* [WHAT TO WORK ON] Go through the records and extract every line with the word "date".

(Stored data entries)
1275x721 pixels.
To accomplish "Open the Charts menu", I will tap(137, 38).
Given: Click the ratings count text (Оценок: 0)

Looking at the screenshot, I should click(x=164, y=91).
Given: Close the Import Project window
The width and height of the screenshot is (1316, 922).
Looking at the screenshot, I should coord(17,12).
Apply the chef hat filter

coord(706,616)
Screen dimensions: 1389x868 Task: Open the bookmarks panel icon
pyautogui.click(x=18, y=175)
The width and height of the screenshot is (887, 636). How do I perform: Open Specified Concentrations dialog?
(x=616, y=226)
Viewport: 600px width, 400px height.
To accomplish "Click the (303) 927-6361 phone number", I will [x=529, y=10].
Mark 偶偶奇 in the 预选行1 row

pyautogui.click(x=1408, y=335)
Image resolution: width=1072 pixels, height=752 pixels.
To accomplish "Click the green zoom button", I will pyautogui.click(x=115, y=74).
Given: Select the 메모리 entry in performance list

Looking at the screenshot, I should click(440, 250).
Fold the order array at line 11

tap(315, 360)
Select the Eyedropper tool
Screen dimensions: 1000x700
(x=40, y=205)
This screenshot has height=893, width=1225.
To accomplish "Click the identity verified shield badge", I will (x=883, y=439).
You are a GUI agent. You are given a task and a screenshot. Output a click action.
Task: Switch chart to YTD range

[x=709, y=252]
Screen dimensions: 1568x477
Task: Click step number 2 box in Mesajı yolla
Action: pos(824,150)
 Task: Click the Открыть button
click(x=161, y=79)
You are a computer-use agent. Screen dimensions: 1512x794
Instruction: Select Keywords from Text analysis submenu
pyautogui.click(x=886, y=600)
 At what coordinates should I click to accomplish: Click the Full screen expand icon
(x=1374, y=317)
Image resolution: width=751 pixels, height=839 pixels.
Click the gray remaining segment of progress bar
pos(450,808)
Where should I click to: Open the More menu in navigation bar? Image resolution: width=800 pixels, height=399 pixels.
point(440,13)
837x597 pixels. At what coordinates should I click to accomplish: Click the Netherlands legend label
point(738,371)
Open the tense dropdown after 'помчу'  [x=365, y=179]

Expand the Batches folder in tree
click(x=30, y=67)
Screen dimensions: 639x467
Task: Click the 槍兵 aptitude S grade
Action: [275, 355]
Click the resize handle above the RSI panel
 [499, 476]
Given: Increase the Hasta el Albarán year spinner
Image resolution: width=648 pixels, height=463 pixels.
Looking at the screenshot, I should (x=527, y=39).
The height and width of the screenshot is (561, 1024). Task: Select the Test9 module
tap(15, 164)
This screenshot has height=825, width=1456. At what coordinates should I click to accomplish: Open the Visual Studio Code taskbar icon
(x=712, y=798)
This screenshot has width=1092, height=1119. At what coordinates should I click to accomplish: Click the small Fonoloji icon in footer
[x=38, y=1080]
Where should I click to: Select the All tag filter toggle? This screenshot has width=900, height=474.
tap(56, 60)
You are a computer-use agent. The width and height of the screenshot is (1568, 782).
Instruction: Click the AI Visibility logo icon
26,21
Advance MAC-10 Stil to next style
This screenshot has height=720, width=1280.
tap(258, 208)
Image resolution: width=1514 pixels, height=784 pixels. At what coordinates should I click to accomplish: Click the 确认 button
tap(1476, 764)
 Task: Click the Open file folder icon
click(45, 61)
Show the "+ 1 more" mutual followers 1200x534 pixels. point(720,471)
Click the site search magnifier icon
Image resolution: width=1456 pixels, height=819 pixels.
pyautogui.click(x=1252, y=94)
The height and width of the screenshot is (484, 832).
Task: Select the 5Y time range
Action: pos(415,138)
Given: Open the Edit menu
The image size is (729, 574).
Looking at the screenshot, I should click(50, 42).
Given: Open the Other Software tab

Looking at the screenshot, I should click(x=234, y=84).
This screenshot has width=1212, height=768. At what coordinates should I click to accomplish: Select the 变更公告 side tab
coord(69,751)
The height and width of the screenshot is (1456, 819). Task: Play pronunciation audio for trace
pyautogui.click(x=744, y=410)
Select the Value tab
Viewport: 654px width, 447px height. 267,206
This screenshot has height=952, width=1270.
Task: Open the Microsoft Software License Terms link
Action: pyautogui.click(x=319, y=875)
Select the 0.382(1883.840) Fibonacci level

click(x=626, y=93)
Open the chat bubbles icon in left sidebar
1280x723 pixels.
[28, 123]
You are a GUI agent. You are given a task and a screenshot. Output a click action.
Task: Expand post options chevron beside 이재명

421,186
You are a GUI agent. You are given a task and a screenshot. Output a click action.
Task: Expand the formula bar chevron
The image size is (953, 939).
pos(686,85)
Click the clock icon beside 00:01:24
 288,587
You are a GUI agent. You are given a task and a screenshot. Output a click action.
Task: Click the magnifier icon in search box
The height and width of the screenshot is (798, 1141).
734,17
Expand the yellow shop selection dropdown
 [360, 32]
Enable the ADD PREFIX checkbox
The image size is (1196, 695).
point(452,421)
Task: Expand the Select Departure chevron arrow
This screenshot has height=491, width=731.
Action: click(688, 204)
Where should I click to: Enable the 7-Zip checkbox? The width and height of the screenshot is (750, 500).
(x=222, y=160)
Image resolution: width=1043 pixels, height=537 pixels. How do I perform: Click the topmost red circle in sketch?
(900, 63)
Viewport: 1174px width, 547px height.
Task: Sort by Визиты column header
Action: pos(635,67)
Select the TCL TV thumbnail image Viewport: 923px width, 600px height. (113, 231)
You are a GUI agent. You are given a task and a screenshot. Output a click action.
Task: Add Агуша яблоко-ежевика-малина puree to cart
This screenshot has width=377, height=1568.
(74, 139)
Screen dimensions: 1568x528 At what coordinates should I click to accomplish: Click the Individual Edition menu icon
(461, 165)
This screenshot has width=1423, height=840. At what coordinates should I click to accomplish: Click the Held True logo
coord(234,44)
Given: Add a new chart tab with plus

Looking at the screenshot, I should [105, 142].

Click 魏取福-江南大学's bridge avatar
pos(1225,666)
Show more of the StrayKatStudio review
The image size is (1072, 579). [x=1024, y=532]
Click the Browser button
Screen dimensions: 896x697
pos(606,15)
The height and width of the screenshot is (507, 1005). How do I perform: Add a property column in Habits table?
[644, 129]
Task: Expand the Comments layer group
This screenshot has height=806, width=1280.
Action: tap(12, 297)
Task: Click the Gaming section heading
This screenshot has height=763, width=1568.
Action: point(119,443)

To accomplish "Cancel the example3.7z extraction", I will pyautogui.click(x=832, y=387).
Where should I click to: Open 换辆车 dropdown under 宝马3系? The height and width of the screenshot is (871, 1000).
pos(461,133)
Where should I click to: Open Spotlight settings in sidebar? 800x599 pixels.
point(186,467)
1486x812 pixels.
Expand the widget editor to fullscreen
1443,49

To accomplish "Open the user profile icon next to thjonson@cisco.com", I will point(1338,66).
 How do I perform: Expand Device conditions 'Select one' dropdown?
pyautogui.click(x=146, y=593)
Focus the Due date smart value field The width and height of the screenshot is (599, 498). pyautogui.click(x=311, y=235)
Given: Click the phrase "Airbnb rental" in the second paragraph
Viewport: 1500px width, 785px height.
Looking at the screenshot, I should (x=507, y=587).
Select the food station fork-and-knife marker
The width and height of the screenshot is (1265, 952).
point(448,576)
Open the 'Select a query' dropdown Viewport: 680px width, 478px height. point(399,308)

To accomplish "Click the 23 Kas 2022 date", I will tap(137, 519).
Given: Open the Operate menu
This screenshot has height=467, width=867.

* [ANSWER BOX]
Focus the Due date smart value field The width and height of the screenshot is (599, 498). pyautogui.click(x=311, y=235)
To accomplish "Click the 23 Kas 2022 date", I will tap(137, 519).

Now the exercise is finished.